Meta-analysis: efficacy and safety of combination therapy of infliximab and immunosuppressives for Crohn's disease

Although infliximab and immunosuppressives have both proved to be effective in the treatment of Crohn's disease (CD), the efficacy and safety of the combination therapy remained undetermined yet. We performed a meta-analysis to evaluate the efficacy and safety of combination therapy of infliximab and immunosuppressives compared with monotherapy for maintaining steroid-free clinical remission on patients with CD. We searched PubMed, Cochrane Library, and EMBASE. The primary end point was steroid-free clinical remission after induction infusion and in short-term and long-term follow-ups. Total adverse events, severe adverse event, infection, severe infection, infusion reaction, sepsis, tuberculosis, and malignancy also were analyzed. Meta-analysis was carried out by combining the odds ratio (OR) between the combination therapy and monotherapy of the individual studies in a global OR, with statistical heterogeneity tested using the chi(2)-test and the I-2-test. Five studies with eight comparisons involving 1026 patients were included.
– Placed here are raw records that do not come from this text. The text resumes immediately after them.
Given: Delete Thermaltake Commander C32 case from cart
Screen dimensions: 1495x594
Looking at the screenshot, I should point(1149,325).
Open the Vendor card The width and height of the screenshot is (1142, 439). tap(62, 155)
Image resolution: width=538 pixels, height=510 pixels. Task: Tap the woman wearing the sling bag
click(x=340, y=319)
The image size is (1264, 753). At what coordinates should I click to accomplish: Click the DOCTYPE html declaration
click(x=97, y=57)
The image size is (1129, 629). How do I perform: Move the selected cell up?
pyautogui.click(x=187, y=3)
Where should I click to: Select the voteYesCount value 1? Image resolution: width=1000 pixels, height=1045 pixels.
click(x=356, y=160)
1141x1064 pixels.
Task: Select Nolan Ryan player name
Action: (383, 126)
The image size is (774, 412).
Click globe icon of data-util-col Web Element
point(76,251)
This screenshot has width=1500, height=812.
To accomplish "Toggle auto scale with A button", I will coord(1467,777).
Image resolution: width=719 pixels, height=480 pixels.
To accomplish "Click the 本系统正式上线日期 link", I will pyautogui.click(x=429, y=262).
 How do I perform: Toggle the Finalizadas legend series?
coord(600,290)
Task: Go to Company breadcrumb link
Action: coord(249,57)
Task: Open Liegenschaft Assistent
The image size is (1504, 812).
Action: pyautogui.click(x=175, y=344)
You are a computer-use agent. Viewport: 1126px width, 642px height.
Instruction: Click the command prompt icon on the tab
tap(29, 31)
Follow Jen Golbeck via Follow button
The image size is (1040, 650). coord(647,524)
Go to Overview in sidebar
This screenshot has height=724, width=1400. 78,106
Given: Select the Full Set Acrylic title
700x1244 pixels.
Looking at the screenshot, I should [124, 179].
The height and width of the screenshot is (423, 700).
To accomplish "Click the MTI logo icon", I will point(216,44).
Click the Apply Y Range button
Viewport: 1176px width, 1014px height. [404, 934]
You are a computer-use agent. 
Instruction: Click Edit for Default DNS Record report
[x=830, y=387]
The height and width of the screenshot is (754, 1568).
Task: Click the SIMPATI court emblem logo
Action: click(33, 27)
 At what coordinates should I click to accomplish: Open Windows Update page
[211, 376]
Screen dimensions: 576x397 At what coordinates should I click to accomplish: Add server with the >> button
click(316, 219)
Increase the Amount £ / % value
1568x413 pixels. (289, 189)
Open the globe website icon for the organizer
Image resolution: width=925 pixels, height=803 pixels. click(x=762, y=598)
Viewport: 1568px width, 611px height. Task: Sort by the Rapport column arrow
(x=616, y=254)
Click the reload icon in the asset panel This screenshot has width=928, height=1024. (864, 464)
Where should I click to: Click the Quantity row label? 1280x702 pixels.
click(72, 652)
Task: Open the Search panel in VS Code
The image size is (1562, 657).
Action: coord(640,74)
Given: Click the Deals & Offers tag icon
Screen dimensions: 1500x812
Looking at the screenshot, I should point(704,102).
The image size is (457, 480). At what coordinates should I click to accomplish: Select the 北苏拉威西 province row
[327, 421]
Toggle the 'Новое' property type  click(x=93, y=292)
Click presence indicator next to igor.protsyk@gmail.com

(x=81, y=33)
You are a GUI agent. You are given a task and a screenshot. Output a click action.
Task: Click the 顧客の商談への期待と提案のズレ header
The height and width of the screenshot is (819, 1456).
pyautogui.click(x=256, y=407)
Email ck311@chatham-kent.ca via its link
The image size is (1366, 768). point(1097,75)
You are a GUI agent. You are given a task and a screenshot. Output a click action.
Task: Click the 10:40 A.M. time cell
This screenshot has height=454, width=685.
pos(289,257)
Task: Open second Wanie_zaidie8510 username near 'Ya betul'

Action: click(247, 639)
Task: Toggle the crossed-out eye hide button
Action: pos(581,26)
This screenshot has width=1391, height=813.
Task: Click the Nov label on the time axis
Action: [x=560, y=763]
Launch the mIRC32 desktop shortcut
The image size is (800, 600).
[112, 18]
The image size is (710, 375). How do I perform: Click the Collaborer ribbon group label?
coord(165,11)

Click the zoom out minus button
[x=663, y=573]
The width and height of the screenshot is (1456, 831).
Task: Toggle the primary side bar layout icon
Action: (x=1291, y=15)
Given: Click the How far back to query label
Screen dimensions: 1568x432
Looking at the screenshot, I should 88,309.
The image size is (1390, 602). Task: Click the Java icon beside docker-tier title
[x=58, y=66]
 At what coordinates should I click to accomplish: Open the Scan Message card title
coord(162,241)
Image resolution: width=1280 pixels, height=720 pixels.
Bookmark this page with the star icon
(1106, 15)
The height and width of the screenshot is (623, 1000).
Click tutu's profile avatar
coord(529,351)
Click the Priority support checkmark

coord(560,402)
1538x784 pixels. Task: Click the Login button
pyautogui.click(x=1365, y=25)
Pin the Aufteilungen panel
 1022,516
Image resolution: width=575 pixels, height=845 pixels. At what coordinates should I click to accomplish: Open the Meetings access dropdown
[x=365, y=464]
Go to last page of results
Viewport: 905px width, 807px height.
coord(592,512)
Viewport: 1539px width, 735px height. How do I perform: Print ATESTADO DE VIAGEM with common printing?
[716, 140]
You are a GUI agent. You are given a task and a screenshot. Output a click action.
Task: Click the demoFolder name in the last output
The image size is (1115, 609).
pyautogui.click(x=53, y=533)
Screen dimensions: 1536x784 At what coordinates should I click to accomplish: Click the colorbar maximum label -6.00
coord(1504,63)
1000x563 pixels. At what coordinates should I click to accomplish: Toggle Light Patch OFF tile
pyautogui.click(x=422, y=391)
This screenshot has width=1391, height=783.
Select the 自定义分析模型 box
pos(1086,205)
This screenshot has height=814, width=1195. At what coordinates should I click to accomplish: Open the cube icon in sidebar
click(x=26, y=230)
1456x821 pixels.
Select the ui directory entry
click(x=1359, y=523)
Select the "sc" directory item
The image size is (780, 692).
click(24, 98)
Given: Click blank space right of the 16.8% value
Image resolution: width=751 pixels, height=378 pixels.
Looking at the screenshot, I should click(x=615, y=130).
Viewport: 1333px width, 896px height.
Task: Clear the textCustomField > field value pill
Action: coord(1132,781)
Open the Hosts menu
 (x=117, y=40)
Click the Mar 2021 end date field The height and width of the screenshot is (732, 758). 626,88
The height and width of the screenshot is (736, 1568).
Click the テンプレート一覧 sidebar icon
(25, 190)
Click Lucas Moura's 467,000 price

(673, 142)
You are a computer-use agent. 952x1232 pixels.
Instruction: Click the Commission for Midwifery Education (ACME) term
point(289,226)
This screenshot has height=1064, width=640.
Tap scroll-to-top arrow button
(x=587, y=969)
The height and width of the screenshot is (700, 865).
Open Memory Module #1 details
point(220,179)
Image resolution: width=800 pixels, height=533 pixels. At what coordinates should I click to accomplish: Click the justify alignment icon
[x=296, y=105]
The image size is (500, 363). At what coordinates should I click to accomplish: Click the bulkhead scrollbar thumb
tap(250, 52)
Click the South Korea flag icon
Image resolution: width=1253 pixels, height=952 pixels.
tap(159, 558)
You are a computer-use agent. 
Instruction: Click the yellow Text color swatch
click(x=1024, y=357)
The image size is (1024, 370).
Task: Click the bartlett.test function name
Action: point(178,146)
In an overall analysis, combination therapy was more effective than monotherapy for induction of remission at weeks 10-12 [mean OR = 2.50; 95% confidence interval (CI) = 1.46-4.30; P = 0.0009)] and maintenance of remission at weeks 24-26 (mean OR = 2.32; 95% CI = 1.75-3.08; P < 0.00001) and weeks 48-54 ( mean OR = 1.83; 95% CI = 1.44-2.32; P < 0.00001). In all five studies, combination therapy did not increase the risk of total adverse event, severe adverse event, infection, severe infection, and infusion reaction. The combination therapy of infliximab and immunosuppressives was more effective than monotherapy in the induction and maintenance remission of CD, and adverse events did not increase. However, larger clinical trials with longer follow-up are warranted to further assess the efficacy and safety profile of combination therapy. Eur J Gastroenterol Hepatol 23:1100-1110 (C) 2011 Wolters Kluwer Health | Lippincott Williams & Wilkins.